HONG KONG (AFP) – Tokyo stocks were flat Monday after figures showed Japan s economy stalled in the second quarter, but some other Asian markets climbed along with a rise in the oil price.
Shanghai jumped more than one percent while Sydney and Hong Kong were also up by mid-morning, even after weak economic data out of the eurozone and US on Friday left European and Wall Street stocks under pressure and gave Asia a weak lead.
In Japan, data showed that growth in the world s third largest economy was flat at 0.0 percent quarter-on-quarter, missing economists predictions for a 0.2 percent expansion in the April-June period as weak exports and a fall in business spending held back activity.
On an annualised basis, the economy expanded by a slight 0.2 percent, well off expectations for 0.7 percent growth.
“Today s data are quite disappointing,” said Junko Nishioka, chief economist at Sumitomo Mitsui Banking.
“The situation is becoming tougher and tougher. There is the rally in the yen and worries about Japan s prospects in overseas markets. And so companies are becoming more pessimistic about making investments.”
Tokyo edged up just 0.79 points percent by the break. However, embattled electronics maker Sharp surged 15 percent on news the giant has completed a deal to be acquired by Taiwan s Hon Hai Precision, known as Foxconn.
Oil continues rise
In the US, trade was muted Friday after economic data showed that US retail sales for July came in at $457.7 billion, the same as the previous month, suggesting a key driver of the world s largest economy had plateaued by mid-summer.
Analysts said this could mean a possible further delay in a rate hike by the US central bank.
Official data out of Europe meanwhile revealed that the EU s biggest economy Germany expanded by 0.4 percent in adjusted terms between April and June but overall eurozone second quarter growth slowed sharply, weighed down by Brexit concerns and a poor performance in struggling France and Italy.
Growth in the 19-nation eurozone came in at 0.3 percent, slowing from 0.6 percent in the three months to January but unchanged from the initial estimate given last month.
Government figures released in China Friday also disappointed, with growth in retail sales, factory output and fixed asset investment also missing expectations.
But some Asian markets appeared to shrug off the weak data.
Hong Kong and Shanghai rose 0.5 percent and 1.4 percent respectively, while Sydney added 0.2 percent.

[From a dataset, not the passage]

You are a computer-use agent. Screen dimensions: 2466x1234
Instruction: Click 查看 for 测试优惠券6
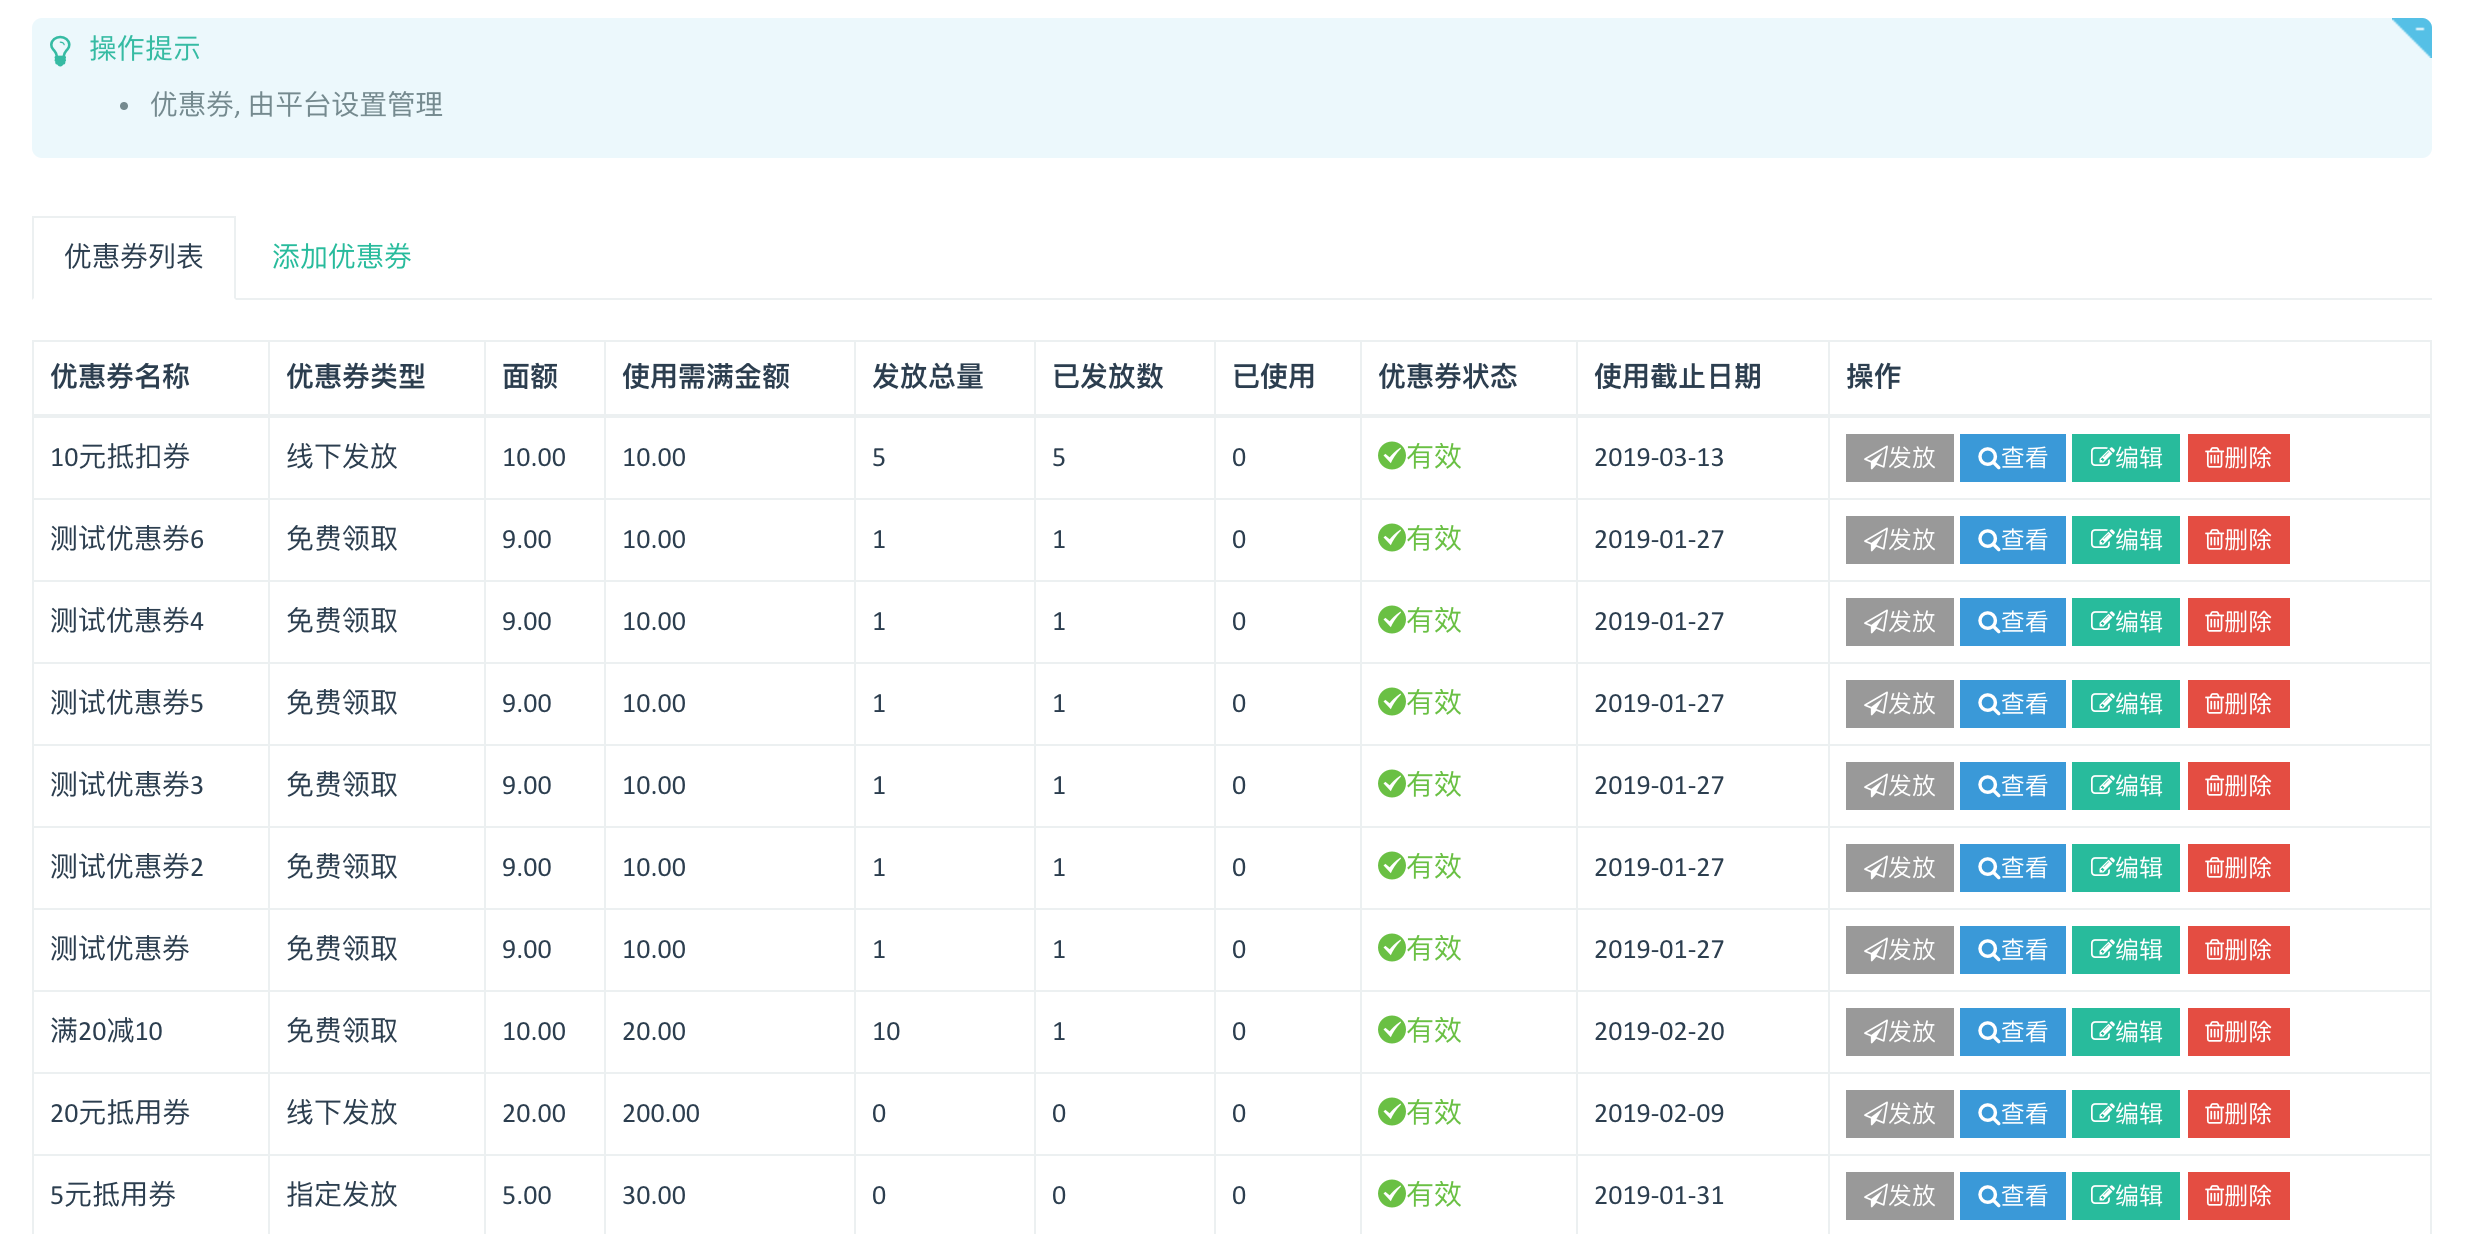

Financial markets in Seoul were closed for a public holiday.
Energy stocks were among the top performers as the oil price continued to rise on hopes of producer action to control output.
At around 0300 GMT, West Texas Intermediate rose 44 cents to $44.93 while Brent added 41 cents to $47.38.
“Oil is now close to an equilibrium price, and unless we get further developments, I would expect to see it trading around the $44 to $45 level for the balance of the week,” Michael McCarthy, a chief market strategist in Sydney at CMC Markets told Bloomberg News.
Oil futures suffered a bearish July, with prices sinking on worries of bloated inventories, oversupply and less-than-solid demand.
But prices got a boost after Saudi Arabian oil minister Khalid al-Falih was quoted Thursday as saying producers could use next month s OPEC meeting to discuss “any possible action” on stabilising markets, despite the record Saudi production levels last month.